TASK DATA Block Start

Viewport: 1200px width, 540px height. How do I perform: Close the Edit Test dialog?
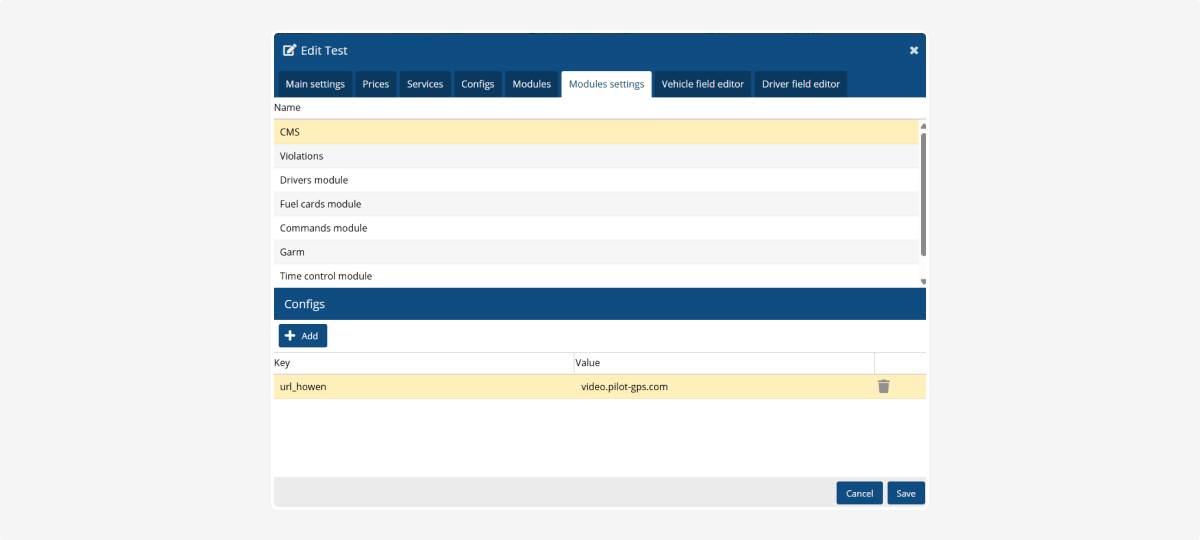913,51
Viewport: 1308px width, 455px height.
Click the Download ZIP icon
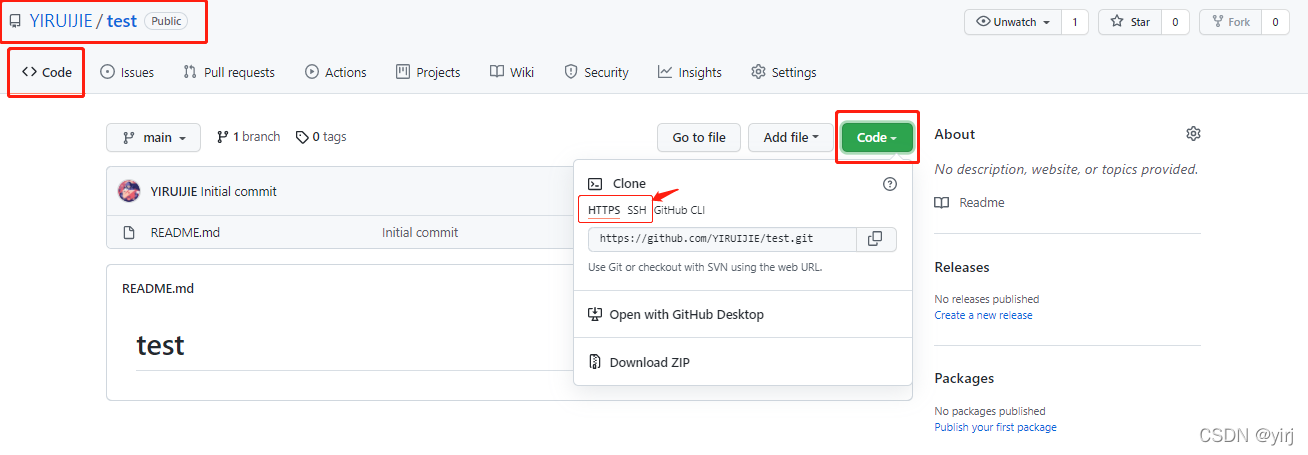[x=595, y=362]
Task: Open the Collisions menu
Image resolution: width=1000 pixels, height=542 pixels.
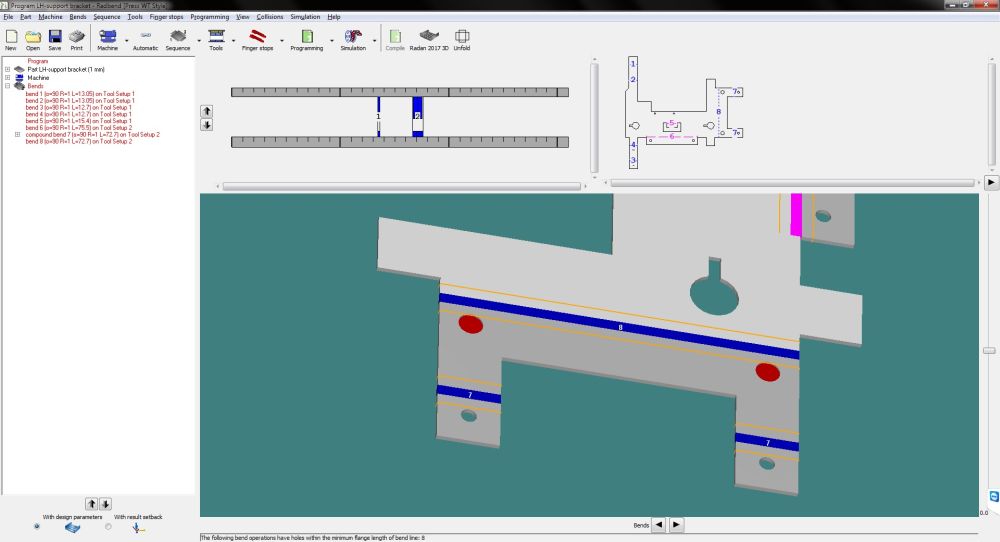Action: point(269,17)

TASK DATA Block End

[TASK DIRECTIONS]: In copying the material, drop all pictures and keep everything else identical.

[YOUR SOLUTION]:
Viewport: 1200px width, 540px height. How do I perform: Close the Edit Test dialog?
913,51
Viewport: 1308px width, 455px height.
Click the Download ZIP icon
[x=595, y=362]
Task: Open the Collisions menu
Image resolution: width=1000 pixels, height=542 pixels.
Action: point(269,17)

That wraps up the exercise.